▶ To do
Please copy each line of the listing below precisely, excluding the images.
··· Given data
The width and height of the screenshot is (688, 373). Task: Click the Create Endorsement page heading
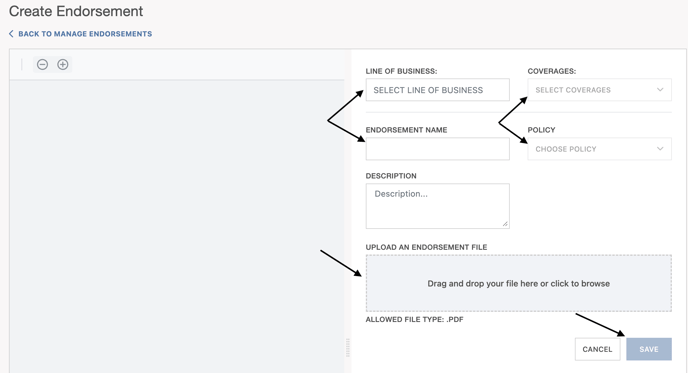coord(76,11)
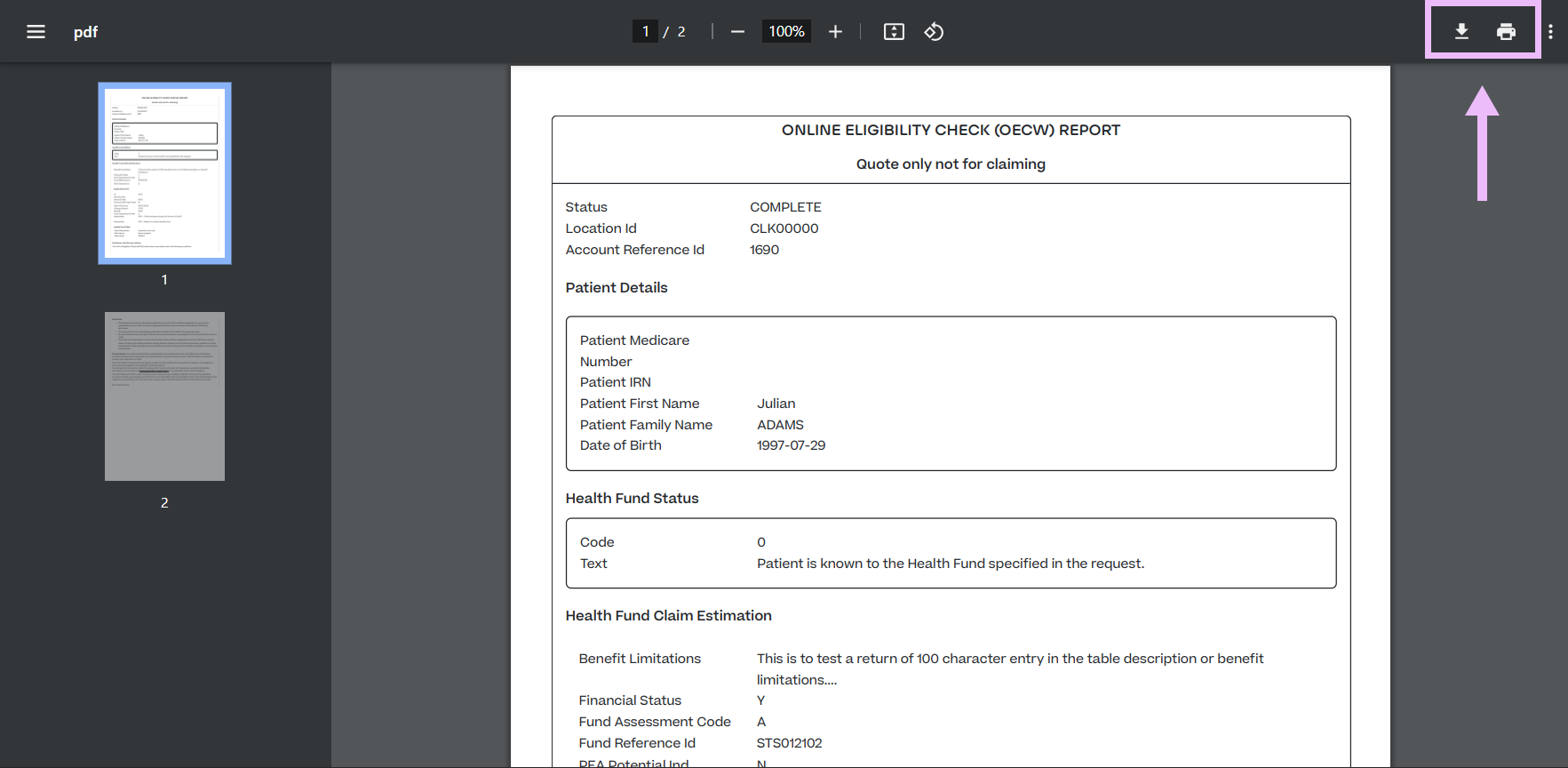
Task: Select the page 1 thumbnail
Action: [164, 173]
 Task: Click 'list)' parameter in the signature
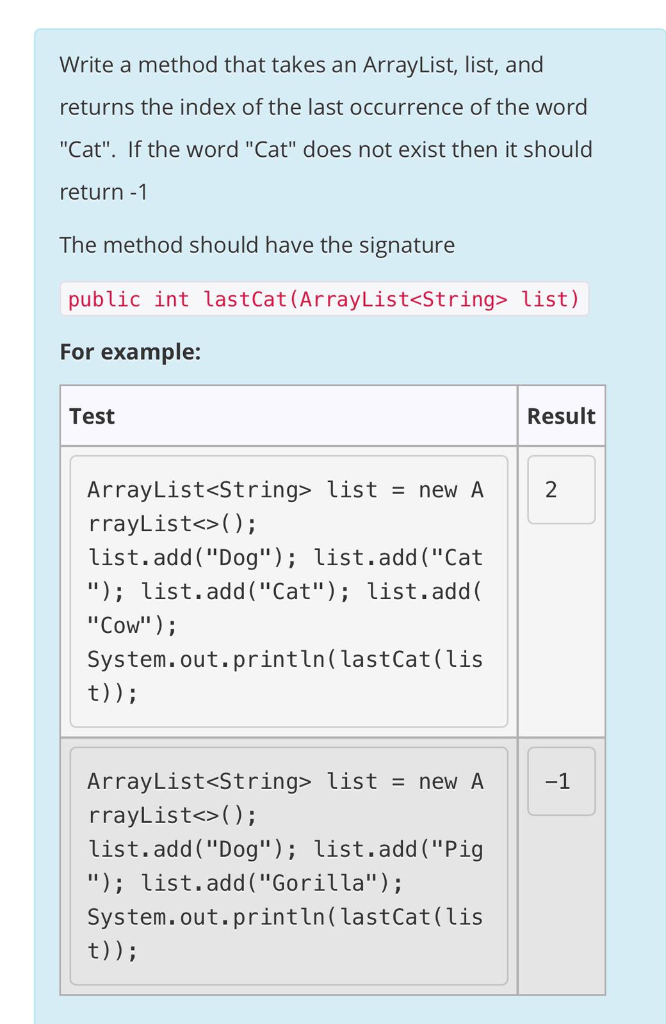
······
▶ Reply
The width and height of the screenshot is (688, 373). Task: Click the Create Endorsement page heading
coord(76,11)
Task: Select the page 1 thumbnail
Action: [164, 173]
 Task: Click 'list)' parameter in the signature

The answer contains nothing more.